WORK INSTRUCTION:
Take the listing below and reproduce it in full. Change nothing.

DATASET ENTRIES:
== Segment start ==

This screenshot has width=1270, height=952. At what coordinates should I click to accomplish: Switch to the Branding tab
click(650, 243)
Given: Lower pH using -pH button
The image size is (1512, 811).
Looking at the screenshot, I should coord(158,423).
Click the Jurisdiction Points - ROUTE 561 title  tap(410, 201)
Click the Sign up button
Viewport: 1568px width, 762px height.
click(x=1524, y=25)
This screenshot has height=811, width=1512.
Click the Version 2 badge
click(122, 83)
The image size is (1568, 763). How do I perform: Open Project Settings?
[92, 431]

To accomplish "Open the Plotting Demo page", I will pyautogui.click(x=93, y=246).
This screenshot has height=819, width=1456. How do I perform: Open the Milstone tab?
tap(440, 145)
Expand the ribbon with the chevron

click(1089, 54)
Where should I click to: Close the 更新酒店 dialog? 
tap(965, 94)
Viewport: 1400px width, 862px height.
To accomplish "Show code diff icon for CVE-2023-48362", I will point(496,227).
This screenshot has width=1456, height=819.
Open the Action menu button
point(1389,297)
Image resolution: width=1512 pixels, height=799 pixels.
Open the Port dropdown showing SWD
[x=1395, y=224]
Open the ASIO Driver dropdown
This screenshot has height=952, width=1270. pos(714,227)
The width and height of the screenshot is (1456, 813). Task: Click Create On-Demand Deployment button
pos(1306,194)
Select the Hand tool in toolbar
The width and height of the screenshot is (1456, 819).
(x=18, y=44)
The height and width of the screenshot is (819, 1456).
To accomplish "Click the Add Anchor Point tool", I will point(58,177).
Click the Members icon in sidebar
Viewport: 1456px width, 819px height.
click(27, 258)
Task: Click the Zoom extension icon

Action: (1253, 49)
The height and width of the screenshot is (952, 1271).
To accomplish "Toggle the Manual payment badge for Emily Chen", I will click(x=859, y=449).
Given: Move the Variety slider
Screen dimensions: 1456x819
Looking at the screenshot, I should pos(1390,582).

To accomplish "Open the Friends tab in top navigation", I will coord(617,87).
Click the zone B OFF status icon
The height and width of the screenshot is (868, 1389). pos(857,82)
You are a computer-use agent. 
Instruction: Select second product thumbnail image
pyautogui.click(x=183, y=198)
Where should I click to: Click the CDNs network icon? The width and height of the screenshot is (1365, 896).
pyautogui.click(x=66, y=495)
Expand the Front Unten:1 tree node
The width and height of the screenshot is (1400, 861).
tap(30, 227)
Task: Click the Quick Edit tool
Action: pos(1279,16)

== Segment end ==

TASK OUTPUT:
This screenshot has width=1270, height=952. At what coordinates should I click to accomplish: Switch to the Branding tab
click(650, 243)
Given: Lower pH using -pH button
The image size is (1512, 811).
Looking at the screenshot, I should coord(158,423).
Click the Jurisdiction Points - ROUTE 561 title  tap(410, 201)
Click the Sign up button
Viewport: 1568px width, 762px height.
click(x=1524, y=25)
This screenshot has height=811, width=1512.
Click the Version 2 badge
click(122, 83)
The image size is (1568, 763). How do I perform: Open Project Settings?
[92, 431]

To accomplish "Open the Plotting Demo page", I will pyautogui.click(x=93, y=246).
This screenshot has height=819, width=1456. How do I perform: Open the Milstone tab?
tap(440, 145)
Expand the ribbon with the chevron

click(1089, 54)
Where should I click to: Close the 更新酒店 dialog? 
tap(965, 94)
Viewport: 1400px width, 862px height.
To accomplish "Show code diff icon for CVE-2023-48362", I will point(496,227).
This screenshot has width=1456, height=819.
Open the Action menu button
point(1389,297)
Image resolution: width=1512 pixels, height=799 pixels.
Open the Port dropdown showing SWD
[x=1395, y=224]
Open the ASIO Driver dropdown
This screenshot has height=952, width=1270. pos(714,227)
The width and height of the screenshot is (1456, 813). Task: Click Create On-Demand Deployment button
pos(1306,194)
Select the Hand tool in toolbar
The width and height of the screenshot is (1456, 819).
(x=18, y=44)
The height and width of the screenshot is (819, 1456).
To accomplish "Click the Add Anchor Point tool", I will point(58,177).
Click the Members icon in sidebar
Viewport: 1456px width, 819px height.
click(27, 258)
Task: Click the Zoom extension icon

Action: (1253, 49)
The height and width of the screenshot is (952, 1271).
To accomplish "Toggle the Manual payment badge for Emily Chen", I will click(x=859, y=449).
Given: Move the Variety slider
Screen dimensions: 1456x819
Looking at the screenshot, I should pos(1390,582).

To accomplish "Open the Friends tab in top navigation", I will coord(617,87).
Click the zone B OFF status icon
The height and width of the screenshot is (868, 1389). pos(857,82)
You are a computer-use agent. 
Instruction: Select second product thumbnail image
pyautogui.click(x=183, y=198)
Where should I click to: Click the CDNs network icon? The width and height of the screenshot is (1365, 896).
pyautogui.click(x=66, y=495)
Expand the Front Unten:1 tree node
The width and height of the screenshot is (1400, 861).
tap(30, 227)
Task: Click the Quick Edit tool
Action: pos(1279,16)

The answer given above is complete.